Parliamentary sources explain that both measures conflict with those that will be approved this Saturday. "It makes no sense that on the one hand fossil fuel subsidies are extended" and on the other a surcharge is introduced, through that renewable fund, the effect of which would translate into a lowering of the electricity bill at the expense of to make fuel and gas more expensive. In addition, parliamentary support was not clear, especially from the PNV and ERC. The idea is to wait until September to see if the situation is different then.
Oil, gas and industrial employers they had rushed efforts in recent days to try to stop the National Fund for the Sustainability of the Electric System (FNSEE)the mechanism to remove the cost of the old renewable energy premiums from the electricity tariff and charge it to the entire energy sector.
At a time of upheaval in the energy markets due to the war in Ukraine, in recent days pressure had been redoubled from different associations against the measure, announced by the Government in December 2020, included in the recovery plan and which Endesa or Iberdrola applaud, while the employers of the oil companies, AOP, the Sedigás gas company and the industry had been against it.
The FNSSE aims to give signs of electrification of the economy and cut the charges that currently involve the costs associated with the specific remuneration regime for renewables, cogeneration and waste (known as RECORE), which finances the bubble premiums of the first decade of this century. The idea is to distribute the effort that until now has fallen exclusively on electricity consumers to the entire energy sector and bring the Spanish model of financing these incentives closer to that of other European countries such as France or Germany, gradually freeing the electric bill.
This fund was proposed so that the group of marketers would cover it progressively (at a rate of 20% of the amount to be financed each year for five years, until reaching 100%) the contributions of the marketer companies of all the energy sectors in based on your sales. PP and Vox have rejected it since its parliamentary process began.

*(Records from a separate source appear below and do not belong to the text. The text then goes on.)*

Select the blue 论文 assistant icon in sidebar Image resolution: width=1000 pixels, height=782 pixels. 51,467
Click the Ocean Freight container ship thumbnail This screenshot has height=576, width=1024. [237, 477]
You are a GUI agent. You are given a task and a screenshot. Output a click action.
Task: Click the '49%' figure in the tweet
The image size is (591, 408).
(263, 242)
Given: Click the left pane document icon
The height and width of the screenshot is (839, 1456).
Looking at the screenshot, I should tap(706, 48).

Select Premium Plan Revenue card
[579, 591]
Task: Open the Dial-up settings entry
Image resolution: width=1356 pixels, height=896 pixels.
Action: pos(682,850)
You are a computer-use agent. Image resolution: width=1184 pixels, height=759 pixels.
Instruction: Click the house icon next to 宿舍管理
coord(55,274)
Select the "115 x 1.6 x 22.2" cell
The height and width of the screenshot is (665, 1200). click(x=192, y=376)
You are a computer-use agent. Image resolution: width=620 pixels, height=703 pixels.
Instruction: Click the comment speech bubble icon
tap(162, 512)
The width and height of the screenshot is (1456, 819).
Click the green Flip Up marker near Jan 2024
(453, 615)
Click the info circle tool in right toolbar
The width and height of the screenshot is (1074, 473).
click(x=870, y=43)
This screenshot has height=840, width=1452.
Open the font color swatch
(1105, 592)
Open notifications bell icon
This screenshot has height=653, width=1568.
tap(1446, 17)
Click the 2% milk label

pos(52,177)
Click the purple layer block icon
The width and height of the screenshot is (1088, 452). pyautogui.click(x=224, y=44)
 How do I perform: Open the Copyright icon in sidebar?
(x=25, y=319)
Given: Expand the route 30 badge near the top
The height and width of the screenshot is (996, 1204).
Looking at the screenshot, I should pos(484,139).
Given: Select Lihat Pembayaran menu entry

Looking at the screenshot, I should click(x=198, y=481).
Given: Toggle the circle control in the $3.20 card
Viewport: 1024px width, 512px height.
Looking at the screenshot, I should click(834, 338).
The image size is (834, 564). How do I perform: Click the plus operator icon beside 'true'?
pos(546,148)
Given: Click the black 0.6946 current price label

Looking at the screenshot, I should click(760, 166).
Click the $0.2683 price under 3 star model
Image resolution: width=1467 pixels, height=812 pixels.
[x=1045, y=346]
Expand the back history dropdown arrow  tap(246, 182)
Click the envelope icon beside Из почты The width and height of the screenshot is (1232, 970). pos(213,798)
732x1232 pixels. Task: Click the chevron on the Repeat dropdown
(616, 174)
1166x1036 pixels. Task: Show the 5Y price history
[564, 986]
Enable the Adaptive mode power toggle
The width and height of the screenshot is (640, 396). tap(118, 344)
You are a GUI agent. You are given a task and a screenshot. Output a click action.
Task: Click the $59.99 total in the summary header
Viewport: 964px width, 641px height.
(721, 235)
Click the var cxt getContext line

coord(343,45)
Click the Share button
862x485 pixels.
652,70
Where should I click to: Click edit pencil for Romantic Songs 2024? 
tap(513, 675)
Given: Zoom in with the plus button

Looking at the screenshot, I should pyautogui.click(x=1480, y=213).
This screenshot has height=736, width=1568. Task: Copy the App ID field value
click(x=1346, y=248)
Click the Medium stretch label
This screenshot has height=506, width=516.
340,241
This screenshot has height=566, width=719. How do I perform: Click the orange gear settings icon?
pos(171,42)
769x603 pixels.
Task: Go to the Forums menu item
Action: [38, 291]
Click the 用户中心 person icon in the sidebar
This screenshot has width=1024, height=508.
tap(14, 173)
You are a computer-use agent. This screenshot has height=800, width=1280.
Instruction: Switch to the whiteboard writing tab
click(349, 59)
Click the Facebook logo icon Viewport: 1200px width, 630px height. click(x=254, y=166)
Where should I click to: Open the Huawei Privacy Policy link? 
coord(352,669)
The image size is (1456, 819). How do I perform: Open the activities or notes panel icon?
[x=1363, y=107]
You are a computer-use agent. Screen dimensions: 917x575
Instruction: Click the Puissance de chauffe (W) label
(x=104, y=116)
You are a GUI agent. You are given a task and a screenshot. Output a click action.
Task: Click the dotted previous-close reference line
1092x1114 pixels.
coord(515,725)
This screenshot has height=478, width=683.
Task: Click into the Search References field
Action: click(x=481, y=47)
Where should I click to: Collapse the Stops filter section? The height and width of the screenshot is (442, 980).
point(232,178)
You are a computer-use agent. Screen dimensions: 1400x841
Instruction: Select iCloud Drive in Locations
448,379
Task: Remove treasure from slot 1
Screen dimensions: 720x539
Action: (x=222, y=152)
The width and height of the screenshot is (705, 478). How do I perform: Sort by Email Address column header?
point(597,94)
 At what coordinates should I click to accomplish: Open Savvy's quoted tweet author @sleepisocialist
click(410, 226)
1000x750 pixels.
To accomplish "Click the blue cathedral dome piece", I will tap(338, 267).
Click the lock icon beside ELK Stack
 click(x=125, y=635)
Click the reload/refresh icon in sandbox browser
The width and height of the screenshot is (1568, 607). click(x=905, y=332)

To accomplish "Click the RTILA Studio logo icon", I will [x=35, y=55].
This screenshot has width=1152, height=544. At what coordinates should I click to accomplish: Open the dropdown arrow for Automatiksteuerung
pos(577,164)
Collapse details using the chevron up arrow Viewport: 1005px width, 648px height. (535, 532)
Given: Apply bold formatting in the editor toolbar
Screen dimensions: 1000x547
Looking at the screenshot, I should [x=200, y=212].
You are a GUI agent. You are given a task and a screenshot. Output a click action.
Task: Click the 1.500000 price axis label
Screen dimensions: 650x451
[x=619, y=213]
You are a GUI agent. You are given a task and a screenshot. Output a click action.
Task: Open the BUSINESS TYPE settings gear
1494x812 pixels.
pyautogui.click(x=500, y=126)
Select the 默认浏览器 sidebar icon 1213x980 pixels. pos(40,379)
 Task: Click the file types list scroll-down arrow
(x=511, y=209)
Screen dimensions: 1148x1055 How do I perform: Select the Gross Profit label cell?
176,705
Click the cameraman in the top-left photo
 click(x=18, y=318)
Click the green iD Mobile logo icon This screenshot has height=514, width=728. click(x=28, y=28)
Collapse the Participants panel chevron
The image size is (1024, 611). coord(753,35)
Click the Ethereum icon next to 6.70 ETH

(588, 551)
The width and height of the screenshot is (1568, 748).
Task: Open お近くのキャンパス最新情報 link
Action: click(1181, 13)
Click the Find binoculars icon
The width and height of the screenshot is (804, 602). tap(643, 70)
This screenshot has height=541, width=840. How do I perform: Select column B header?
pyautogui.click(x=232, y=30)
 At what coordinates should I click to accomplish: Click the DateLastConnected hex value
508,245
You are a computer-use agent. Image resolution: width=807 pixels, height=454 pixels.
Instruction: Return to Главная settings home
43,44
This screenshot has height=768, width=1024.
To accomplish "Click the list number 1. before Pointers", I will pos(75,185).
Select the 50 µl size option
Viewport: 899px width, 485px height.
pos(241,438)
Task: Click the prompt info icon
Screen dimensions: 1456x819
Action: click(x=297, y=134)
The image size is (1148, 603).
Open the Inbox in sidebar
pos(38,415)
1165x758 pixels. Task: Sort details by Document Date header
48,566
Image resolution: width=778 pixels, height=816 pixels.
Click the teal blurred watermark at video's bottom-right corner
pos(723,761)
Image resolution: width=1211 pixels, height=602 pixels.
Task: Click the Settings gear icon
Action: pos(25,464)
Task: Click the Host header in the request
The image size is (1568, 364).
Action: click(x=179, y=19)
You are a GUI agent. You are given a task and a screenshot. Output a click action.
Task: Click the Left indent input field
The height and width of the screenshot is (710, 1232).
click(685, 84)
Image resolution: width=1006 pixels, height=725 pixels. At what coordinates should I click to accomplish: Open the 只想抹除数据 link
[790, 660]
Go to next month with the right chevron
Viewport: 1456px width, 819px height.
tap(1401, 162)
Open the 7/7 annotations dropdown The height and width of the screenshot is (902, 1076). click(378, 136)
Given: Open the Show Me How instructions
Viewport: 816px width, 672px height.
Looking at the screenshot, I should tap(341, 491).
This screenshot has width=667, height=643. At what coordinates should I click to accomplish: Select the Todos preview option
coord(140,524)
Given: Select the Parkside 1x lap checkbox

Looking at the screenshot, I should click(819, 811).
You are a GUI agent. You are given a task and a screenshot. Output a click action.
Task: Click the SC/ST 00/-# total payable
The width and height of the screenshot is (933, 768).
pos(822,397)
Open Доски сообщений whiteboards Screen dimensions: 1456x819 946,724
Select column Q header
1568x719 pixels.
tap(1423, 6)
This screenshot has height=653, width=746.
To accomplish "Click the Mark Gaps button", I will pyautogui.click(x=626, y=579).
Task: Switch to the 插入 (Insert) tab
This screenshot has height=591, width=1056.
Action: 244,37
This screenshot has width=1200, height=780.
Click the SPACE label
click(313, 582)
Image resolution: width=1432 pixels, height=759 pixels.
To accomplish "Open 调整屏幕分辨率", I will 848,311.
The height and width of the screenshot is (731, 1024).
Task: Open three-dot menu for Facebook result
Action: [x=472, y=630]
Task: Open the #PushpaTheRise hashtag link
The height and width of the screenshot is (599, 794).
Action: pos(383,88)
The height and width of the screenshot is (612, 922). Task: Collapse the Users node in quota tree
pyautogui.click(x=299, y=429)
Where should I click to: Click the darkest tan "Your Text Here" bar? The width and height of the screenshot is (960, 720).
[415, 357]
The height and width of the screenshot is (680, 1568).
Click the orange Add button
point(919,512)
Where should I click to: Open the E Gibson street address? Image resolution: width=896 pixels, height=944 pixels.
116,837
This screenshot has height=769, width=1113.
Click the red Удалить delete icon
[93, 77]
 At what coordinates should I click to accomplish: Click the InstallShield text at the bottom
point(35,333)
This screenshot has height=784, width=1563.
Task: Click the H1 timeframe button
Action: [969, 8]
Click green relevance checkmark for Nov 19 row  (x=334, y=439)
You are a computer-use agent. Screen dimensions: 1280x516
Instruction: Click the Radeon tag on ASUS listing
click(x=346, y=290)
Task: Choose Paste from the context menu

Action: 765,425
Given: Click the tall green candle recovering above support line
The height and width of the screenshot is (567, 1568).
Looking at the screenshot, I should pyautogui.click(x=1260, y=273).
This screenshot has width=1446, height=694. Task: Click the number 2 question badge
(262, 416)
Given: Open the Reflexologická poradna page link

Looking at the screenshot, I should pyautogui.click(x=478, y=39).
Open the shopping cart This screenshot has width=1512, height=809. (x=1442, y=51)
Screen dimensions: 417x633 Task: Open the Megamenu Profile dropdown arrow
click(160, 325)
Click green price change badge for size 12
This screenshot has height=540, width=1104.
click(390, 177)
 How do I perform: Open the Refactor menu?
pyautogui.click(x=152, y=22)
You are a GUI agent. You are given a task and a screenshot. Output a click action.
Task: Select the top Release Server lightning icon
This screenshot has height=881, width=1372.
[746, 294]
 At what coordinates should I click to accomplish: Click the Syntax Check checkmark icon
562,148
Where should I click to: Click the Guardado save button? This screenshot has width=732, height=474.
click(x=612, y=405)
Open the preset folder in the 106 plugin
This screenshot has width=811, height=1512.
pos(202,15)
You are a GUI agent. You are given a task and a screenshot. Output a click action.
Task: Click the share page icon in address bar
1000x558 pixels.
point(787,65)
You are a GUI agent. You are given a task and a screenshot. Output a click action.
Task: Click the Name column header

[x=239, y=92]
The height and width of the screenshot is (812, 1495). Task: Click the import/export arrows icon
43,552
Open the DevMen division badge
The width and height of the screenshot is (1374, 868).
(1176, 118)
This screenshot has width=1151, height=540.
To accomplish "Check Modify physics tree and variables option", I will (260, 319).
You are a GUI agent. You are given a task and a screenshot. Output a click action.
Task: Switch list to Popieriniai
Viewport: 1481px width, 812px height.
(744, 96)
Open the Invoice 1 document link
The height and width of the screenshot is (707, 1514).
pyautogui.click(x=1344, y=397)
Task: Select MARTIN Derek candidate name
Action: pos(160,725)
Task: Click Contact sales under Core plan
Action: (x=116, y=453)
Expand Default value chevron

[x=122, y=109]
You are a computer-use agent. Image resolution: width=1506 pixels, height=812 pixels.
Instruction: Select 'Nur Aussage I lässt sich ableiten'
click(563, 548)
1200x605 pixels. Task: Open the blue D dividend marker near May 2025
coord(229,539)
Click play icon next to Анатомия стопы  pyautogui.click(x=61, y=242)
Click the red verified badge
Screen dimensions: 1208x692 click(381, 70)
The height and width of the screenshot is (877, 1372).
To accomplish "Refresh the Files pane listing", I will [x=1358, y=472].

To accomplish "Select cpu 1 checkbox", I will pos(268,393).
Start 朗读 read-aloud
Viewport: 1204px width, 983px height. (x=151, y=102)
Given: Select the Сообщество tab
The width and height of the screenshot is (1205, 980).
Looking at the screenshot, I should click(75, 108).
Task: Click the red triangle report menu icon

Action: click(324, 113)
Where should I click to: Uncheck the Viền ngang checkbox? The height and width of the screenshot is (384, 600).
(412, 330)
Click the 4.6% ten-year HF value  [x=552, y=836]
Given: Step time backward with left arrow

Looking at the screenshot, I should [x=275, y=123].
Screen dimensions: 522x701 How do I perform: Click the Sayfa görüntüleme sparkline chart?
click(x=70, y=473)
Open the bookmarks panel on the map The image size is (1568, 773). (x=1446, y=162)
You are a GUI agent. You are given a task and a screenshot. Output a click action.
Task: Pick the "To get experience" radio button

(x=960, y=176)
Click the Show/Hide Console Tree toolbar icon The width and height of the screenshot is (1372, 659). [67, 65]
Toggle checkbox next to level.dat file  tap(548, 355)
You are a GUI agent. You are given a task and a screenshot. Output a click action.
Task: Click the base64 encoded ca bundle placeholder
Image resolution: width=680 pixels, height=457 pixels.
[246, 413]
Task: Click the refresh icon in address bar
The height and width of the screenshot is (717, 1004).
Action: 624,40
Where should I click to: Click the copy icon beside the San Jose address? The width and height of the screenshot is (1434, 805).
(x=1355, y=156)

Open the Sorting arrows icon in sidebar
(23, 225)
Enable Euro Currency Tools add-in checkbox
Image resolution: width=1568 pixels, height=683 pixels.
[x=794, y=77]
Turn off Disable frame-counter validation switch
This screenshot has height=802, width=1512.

In the case of the mechanism for reducing the extra income of power plants that do not emit CO2 (mainly nuclear and hydroelectric) and that benefit from the rise in emission rights, the bill, highly criticized by the electricity companies, It was presented almost a year ago and it was also scheduled to be voted on in the Ecological Transition Commission of Congress next week.
Eventually you will have to wait even longer. The project, presented just when electricity prices were beginning to skyrocket (although at very moderate levels when compared to those reached after the crisis in Ukraine), was the first measure presented by the Executive to cut the so-called benefits of the electric heaven. and was highly criticized from the start by the electricity companies, which They even threatened with an early closure of the nuclear if applied.